Strategic Philanthropy: Often Overlooked, Corporations & Nonprofits Both Cash In

Cause Marketing, Corporate Citizenship, Corporate Responsibility — these are todays keywords. Partnerships between nonprofits and for-profit companies can create highly successful campaigns that ensure gains for both organizations. This also works when nonprofits team up with high-profile celebrities to work on specific campaigns.

Nonprofit organizations, constantly suffering a limited amount of resources, benefit from capital funding as well as the image of the partner corporation. Corporations stand to improve their reputation as socially responsible enterprises while developing priceless emotional connections with their stakeholders.

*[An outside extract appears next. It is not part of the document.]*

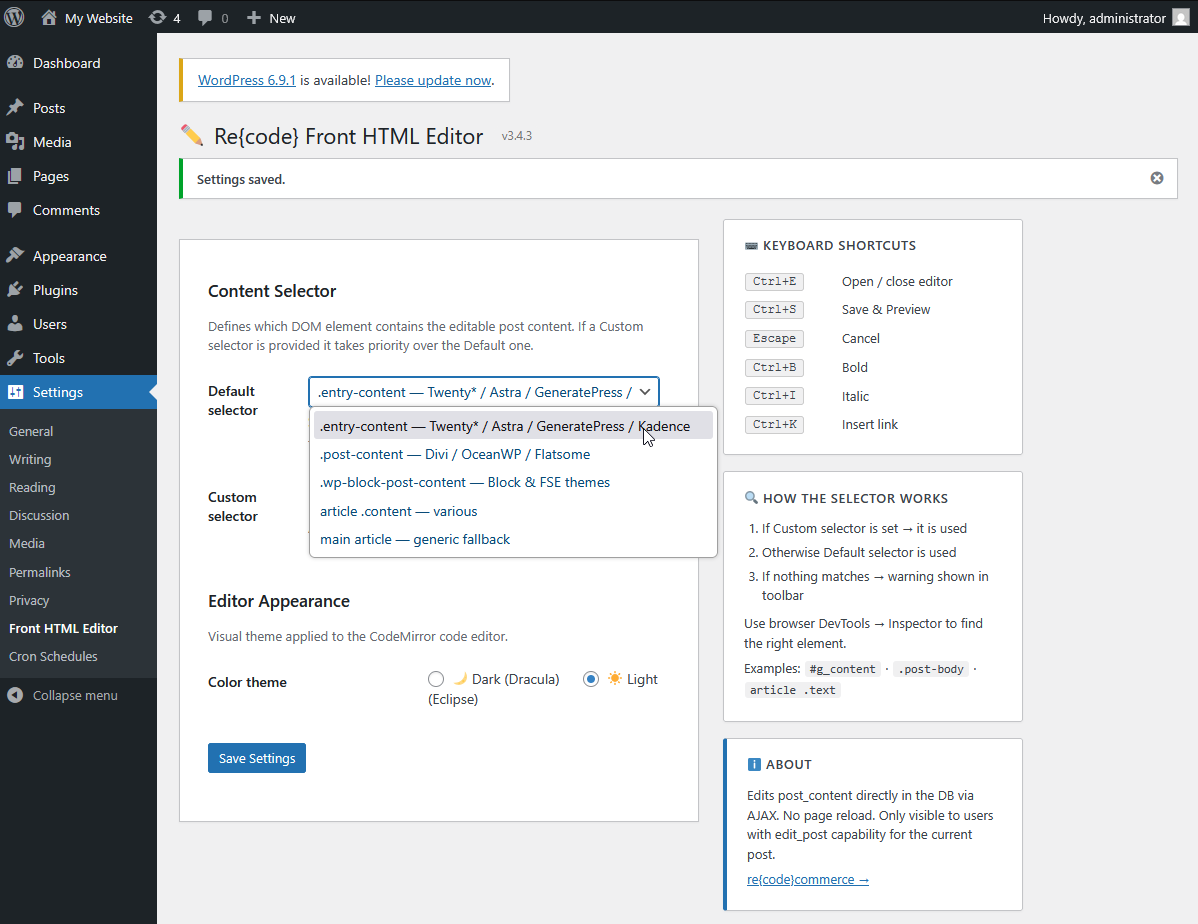
Task: Click the Collapse menu arrow icon
Action: [15, 695]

Lately we’ve seen prominent celebrities attaching their names and faces to nonprofit campaigns…these campaigns have in turn achieved levels of brand awareness that rival that of today’s most prominent corporations. Examples of celebrity-cause partnerships are Bono and Product (Red); Angelina Jolie and UNICEF; and who can forget Lance Armstrong and his own cancer fighting organization LiveStrong.

Strategic philanthropy is often contracted out to consultancies that specialize in this niche market – but you don’t have to look too far to find great development officers and directors that work on corporate partnership strategies in-house. Companies that provide cause-marketing and strategic philanthropy services include Business for Social Responsibility, Business in the Community, Cone, and Changing Our World.

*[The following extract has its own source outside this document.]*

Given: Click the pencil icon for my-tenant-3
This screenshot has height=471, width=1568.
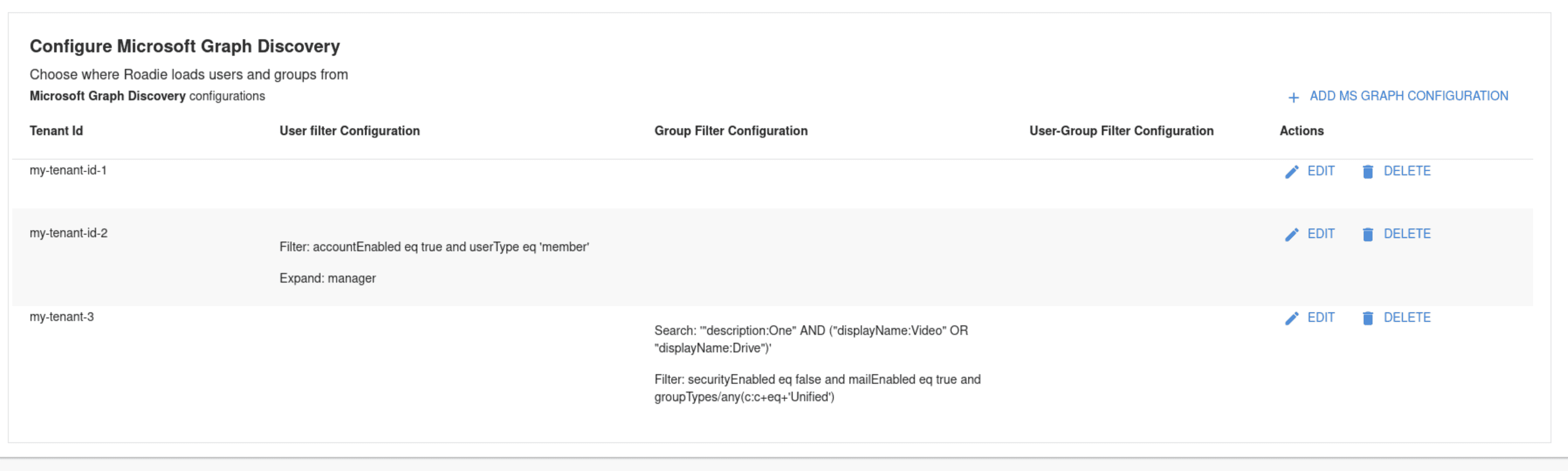Looking at the screenshot, I should point(1292,318).
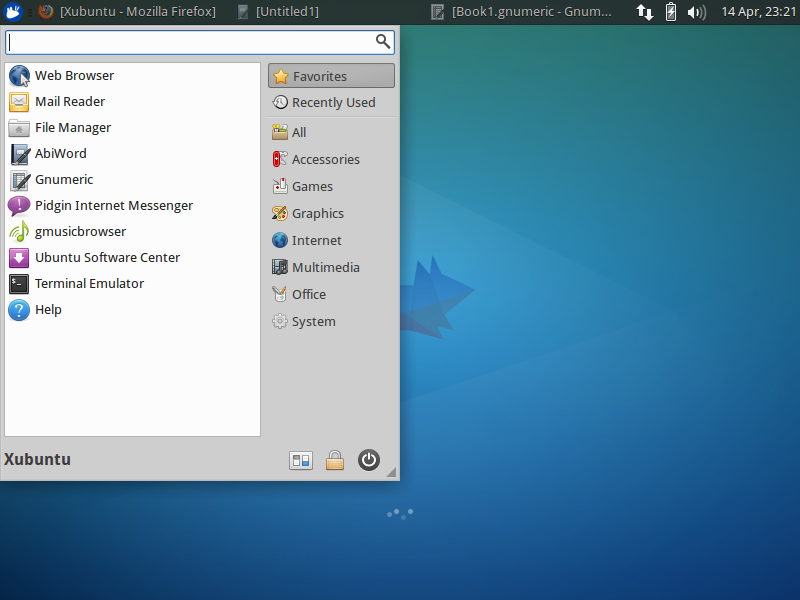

And of course, there’s a web tie-in…check out the new startup Causecast.org. Causecast teams up nonprofit organizations with corporate and celebrity sponsors while providing a web platform for donations, promotional media, and social networking. Any 501(c)(3) organization can join Causecast and begin accepting donations immediately – they can also upload campaign-related media, provide real-time campaign updates, and use Causecast’s blogging system.

Click Here for an Update: More Web 2.0 Social Networks for ‘Causes’ and ‘Nonprofits’

Today in the news: Audi has alloted $2.5 million to support the Best Buddies (intellectual disabilities organization) bicycling challenge; Miller Lite raised more than $500,000 for the Muscular Dystrophy Association; and Olivia Newton-John has partnered with Curves to distribute 1 million breast self-exam aids.

Image Bank:
Product (Red) Campbells Soup + Breast Cancer Awareness

5 thoughts on “Strategic Philanthropy: Often Overlooked, Corporations & Nonprofits Both Cash In

  • Great topic M

    I think that the (red) campaign has got to be the largest of its kind. You are right that these cause-marketing campaigns like LiveStrong and (red) have become their own brands that are very well known – and I’m sure that the creators of the campaigns are seriously hoping to have them ‘brand hijacked.’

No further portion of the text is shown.